- Born: June 2, 1939 Charleston, Missouri, U.S.
- Died: August 21, 2026 (aged 87) Los Angeles, California, U.S.
- Genres: Soul
- Occupation: Songwriter
- Years active: 1958–2026
- Label: Motown

= Janie Bradford =

American songwriter (1939–2026)

Janie Bradford Hobbs (known professionally by her birth name Janie Bradford; June 2, 1939 – August 21, 2026) was an American songwriter, most known for her tenure with Motown. With Berry Gordy, she co-wrote "Money (That's What I Want)", originally recorded by Barrett Strong, and then by The Beatles on their second album With The Beatles. "Money" is also on The Rolling Stones' first UK EP (January 17, 1964).

==Life and career==
Janie Bradford was born in Charleston, Missouri, on June 2, 1939. As a child she moved with her family to Detroit as part of the great migration of African Americans out of the rural South.
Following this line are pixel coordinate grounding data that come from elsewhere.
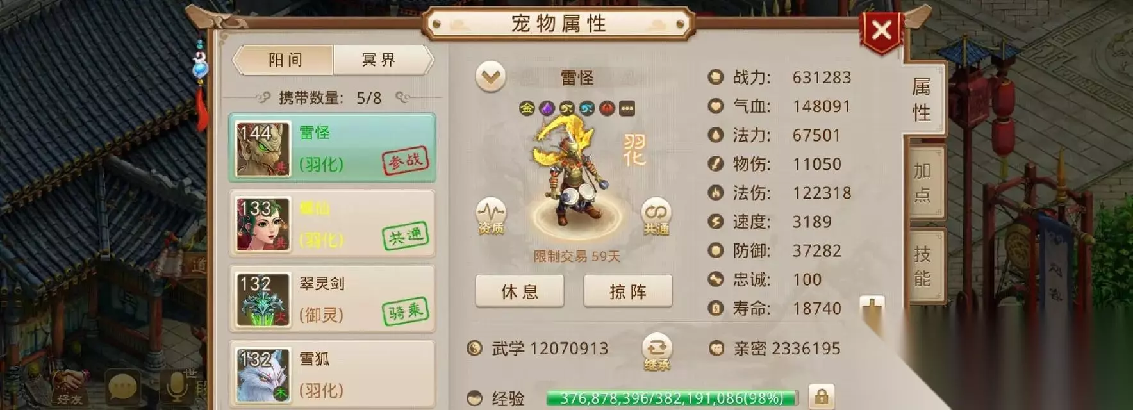Click the lock icon next to experience bar
Image resolution: width=1133 pixels, height=410 pixels.
click(x=821, y=397)
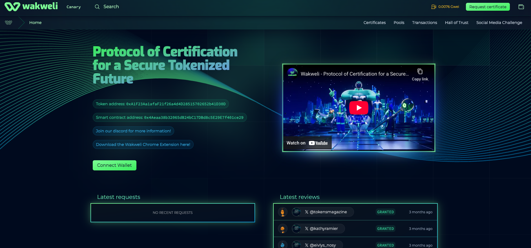The image size is (531, 248).
Task: Click the Wakweli logo in the header
Action: (31, 6)
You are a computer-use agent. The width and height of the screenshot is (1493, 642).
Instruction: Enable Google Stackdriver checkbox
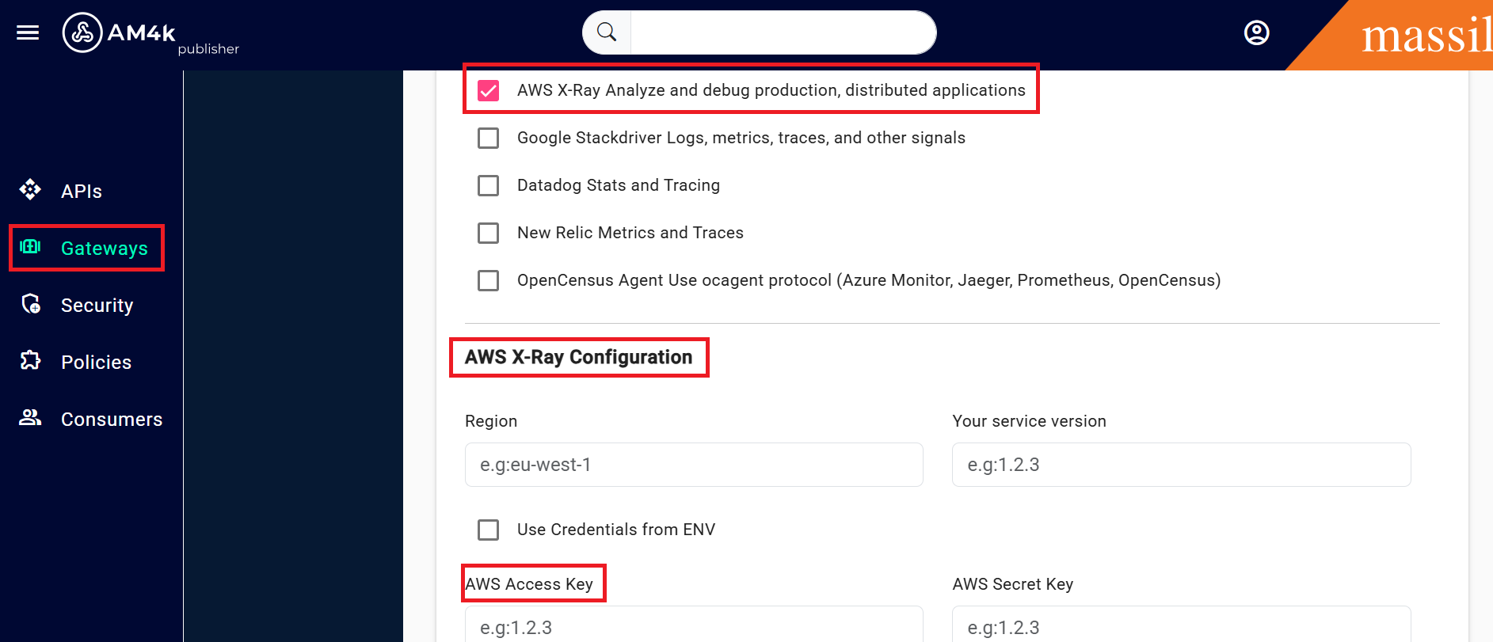pyautogui.click(x=489, y=139)

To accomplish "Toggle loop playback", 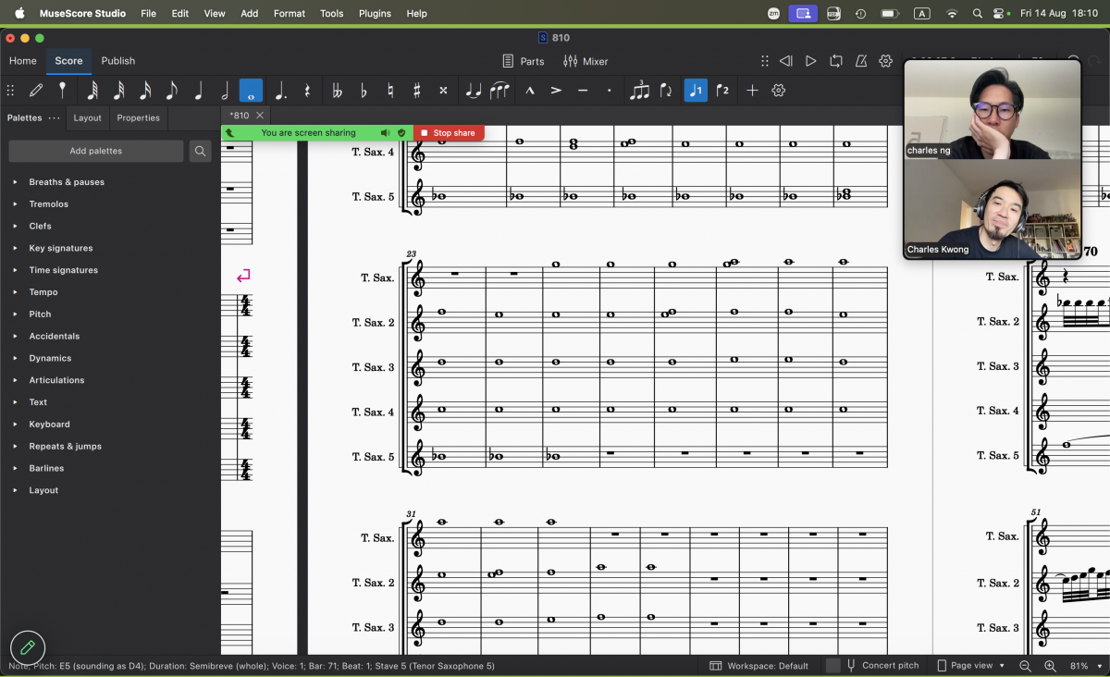I will [x=836, y=61].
While still in her teens, she was working at Motown Records as a receptionist when she contributed lyrics to "Money (That's What I Want)".

Other hits by Bradford include "Too Busy Thinking About My Baby" by Marvin Gaye (although originally by The Temptations), and later by The Manhattan Transfer with Phil Collins, "Contract On Love" by Little Stevie Wonder and "Your Old Standby" for Mary Wells. She worked at Motown for more than 25 years. Among other notable songs she has written or co‑written are: "I Am Me", recorded by Diana Ross, "All the Love I've Got" and "Tie a String Around Your Finger", both recorded by The Marvelettes, "Don't Compare Me With Her" for Kim Weston, and "Plant a Seed", recorded by The Oak Ridge Boys. She also co-wrote the early Supremes track "Time Changes Things" and one of the final songs recorded by the Supremes, "We Should Be Closer Together".

Bradford moved to Los Angeles in 1970 when Motown transferred operations there. She left the company at the end of that decade. Bradford was the executive director of the Janie Bradford HAL Scholarship Fund and producer of the Heroes And Legends a.k.a. HAL Awards, an annual event that raises funds for performing arts scholarships while paying tribute to entertainment legends, including many of Motown's biggest stars. She also established Twinn Records with songwriter and singer Marilyn McLeod.

Bradford married Wardean Hobbs in 1971. She died at Cedars-Sinai Medical Center in Los Angeles, at the age of 87, after an extended illness on August 21, 2026.